| Your task |
Every line in the data below from the one containing "Task: Click the 分类名称 input field" down to the one containing "Click the word 'Selling'", both included, must be retyped exactly; no other line is to appear.

◆ ◆ ◆ ◆ ◆

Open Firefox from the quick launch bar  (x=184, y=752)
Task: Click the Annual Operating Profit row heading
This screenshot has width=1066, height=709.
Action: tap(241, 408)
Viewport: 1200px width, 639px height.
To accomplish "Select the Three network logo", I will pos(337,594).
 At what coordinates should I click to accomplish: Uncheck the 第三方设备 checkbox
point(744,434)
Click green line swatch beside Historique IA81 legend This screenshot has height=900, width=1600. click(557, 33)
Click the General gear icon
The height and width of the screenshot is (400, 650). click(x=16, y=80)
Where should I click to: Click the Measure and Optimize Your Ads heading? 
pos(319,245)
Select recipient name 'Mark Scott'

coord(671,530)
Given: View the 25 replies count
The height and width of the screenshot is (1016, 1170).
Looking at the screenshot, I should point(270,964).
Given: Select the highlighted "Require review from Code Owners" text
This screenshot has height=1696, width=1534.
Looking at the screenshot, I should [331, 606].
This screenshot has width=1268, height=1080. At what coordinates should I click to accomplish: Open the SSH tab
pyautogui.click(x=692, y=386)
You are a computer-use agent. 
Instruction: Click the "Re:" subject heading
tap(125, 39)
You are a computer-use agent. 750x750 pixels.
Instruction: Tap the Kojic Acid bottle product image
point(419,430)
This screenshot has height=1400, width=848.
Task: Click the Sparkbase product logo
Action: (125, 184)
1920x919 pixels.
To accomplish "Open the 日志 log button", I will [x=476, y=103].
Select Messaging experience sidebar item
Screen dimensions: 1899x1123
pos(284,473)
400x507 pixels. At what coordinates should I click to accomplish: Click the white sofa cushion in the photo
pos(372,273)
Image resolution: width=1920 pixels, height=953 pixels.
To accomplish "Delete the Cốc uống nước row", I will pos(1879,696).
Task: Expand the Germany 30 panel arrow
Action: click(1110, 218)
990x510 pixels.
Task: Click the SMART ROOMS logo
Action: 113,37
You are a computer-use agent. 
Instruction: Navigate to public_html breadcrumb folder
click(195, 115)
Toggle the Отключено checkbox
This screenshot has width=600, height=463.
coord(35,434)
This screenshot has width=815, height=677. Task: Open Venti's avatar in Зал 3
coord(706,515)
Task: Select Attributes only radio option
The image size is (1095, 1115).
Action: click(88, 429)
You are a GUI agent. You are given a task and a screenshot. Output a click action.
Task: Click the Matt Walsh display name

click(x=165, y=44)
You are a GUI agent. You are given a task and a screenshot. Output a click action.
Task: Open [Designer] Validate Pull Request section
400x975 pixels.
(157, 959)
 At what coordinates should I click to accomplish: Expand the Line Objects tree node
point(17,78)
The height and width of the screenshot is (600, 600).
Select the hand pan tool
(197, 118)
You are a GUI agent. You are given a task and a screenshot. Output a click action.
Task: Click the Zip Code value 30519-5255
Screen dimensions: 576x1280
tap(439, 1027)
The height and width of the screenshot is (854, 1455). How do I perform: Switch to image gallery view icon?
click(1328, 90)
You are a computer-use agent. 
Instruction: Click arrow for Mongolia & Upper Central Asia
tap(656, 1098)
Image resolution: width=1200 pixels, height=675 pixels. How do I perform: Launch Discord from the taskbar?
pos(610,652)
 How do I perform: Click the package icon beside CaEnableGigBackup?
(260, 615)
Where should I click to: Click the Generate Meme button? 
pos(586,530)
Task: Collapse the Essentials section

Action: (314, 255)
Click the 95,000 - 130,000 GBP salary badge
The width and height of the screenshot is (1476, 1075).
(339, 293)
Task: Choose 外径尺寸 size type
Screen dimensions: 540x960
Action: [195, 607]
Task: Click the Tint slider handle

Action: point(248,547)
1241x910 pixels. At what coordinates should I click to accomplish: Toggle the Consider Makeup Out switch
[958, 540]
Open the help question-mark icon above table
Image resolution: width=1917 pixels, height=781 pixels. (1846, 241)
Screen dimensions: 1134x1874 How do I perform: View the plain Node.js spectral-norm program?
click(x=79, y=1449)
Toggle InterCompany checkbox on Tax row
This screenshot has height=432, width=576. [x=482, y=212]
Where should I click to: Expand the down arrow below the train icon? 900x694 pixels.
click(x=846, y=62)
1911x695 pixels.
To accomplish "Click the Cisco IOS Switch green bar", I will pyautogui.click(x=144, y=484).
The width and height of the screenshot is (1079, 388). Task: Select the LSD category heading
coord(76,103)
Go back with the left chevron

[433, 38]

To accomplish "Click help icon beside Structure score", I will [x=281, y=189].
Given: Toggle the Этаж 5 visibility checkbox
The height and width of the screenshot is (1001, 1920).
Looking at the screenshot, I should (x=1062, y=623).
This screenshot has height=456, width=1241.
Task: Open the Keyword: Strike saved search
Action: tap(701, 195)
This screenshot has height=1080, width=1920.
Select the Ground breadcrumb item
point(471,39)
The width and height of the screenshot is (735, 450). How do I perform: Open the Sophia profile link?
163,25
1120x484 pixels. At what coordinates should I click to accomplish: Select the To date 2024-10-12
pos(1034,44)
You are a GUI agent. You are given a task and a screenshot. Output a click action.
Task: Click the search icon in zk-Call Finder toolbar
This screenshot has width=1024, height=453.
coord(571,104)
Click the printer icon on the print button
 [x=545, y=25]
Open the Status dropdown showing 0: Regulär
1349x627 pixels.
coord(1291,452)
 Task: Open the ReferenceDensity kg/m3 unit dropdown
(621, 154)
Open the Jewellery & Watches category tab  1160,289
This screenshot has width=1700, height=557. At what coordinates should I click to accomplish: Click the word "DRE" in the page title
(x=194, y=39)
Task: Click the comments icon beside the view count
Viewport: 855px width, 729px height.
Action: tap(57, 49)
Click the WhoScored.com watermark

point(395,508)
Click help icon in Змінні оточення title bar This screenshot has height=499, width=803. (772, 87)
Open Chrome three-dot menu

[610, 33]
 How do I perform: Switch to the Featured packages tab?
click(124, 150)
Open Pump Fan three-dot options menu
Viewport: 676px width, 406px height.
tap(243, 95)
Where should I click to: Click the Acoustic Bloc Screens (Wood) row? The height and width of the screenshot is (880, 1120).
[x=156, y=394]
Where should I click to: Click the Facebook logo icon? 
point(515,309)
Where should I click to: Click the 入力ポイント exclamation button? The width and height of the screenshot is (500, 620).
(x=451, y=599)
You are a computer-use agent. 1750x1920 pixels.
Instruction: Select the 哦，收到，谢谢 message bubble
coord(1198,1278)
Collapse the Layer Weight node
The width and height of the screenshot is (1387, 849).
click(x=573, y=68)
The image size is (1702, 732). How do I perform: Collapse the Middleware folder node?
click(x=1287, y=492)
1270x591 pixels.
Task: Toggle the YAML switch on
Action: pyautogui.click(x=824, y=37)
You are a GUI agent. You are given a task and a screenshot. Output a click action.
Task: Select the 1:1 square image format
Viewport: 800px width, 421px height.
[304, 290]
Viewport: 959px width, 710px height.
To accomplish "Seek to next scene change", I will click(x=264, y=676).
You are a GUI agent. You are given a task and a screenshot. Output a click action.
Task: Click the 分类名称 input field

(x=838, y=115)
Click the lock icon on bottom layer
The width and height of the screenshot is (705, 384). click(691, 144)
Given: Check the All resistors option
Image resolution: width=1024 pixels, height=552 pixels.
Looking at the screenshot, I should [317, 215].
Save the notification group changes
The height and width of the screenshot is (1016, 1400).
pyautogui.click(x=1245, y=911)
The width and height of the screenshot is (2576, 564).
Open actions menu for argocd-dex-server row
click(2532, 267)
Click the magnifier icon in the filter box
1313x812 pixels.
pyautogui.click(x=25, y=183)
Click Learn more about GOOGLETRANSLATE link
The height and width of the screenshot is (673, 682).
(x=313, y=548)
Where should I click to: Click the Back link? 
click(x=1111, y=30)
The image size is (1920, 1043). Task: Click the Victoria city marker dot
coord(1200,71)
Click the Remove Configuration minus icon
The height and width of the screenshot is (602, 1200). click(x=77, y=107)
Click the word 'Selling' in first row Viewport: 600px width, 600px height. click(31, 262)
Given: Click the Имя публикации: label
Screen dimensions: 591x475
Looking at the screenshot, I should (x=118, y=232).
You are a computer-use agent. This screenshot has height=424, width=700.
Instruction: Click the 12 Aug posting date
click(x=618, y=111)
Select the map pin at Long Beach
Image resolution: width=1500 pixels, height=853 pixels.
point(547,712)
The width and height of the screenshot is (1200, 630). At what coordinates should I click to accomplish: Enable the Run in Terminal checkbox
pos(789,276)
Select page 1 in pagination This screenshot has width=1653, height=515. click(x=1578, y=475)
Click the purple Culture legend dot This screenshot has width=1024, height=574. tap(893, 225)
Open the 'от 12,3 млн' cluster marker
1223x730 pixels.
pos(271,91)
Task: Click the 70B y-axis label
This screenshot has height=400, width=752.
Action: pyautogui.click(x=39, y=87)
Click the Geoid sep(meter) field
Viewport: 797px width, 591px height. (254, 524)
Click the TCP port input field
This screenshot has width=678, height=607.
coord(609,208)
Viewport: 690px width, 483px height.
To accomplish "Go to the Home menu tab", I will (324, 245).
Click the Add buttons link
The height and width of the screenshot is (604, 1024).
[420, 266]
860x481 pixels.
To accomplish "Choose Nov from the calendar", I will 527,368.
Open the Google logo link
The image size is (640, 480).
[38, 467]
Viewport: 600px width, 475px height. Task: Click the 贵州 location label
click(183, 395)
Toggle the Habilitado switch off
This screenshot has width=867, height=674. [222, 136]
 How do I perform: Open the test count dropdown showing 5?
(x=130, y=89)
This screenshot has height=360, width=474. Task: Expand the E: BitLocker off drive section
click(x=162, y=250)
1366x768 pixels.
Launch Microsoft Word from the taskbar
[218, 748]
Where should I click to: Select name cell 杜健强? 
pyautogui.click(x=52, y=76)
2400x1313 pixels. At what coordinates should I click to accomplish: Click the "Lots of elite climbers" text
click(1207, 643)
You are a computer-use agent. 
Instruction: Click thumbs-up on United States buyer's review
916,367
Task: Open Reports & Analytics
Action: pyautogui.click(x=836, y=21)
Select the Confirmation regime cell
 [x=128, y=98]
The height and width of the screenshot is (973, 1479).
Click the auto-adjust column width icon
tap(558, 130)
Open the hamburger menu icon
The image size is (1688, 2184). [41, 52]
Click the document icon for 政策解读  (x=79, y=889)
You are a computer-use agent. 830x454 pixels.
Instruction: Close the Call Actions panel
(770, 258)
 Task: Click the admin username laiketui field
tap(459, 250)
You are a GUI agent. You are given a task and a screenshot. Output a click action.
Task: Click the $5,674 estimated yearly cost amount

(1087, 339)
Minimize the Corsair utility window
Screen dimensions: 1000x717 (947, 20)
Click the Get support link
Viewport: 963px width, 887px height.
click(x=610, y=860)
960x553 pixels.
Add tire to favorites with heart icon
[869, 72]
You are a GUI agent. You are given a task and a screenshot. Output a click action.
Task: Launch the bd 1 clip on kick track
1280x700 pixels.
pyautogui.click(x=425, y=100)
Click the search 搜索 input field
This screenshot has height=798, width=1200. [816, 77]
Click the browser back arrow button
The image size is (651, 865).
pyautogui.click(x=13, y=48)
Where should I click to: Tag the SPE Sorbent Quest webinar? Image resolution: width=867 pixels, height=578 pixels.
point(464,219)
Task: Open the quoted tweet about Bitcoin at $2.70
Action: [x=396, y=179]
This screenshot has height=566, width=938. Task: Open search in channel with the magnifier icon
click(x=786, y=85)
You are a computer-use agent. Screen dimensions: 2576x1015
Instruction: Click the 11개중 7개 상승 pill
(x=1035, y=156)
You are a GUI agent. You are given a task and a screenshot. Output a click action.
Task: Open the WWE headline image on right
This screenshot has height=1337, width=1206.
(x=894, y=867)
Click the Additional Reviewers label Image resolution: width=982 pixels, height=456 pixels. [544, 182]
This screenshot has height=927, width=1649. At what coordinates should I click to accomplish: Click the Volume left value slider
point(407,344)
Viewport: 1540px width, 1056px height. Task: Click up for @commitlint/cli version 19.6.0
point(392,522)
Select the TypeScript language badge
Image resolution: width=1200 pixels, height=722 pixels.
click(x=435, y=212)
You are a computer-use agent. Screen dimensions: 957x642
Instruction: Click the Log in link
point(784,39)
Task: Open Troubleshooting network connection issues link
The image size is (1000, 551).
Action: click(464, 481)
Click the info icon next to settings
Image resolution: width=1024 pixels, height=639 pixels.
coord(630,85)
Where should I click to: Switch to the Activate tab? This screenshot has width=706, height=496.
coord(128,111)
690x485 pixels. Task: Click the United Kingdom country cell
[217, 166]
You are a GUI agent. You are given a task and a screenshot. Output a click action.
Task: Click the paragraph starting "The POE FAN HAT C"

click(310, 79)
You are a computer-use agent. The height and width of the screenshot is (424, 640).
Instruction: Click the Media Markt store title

◆ ◆ ◆ ◆ ◆

| Expected answer |
Task: Click the 分类名称 input field

(x=838, y=115)
Click the lock icon on bottom layer
The width and height of the screenshot is (705, 384). click(691, 144)
Given: Check the All resistors option
Image resolution: width=1024 pixels, height=552 pixels.
Looking at the screenshot, I should [317, 215].
Save the notification group changes
The height and width of the screenshot is (1016, 1400).
pyautogui.click(x=1245, y=911)
The width and height of the screenshot is (2576, 564).
Open actions menu for argocd-dex-server row
click(2532, 267)
Click the magnifier icon in the filter box
1313x812 pixels.
pyautogui.click(x=25, y=183)
Click Learn more about GOOGLETRANSLATE link
The height and width of the screenshot is (673, 682).
(x=313, y=548)
Where should I click to: Click the Back link? 
click(x=1111, y=30)
The image size is (1920, 1043). Task: Click the Victoria city marker dot
coord(1200,71)
Click the Remove Configuration minus icon
The height and width of the screenshot is (602, 1200). click(x=77, y=107)
Click the word 'Selling' in first row Viewport: 600px width, 600px height. click(31, 262)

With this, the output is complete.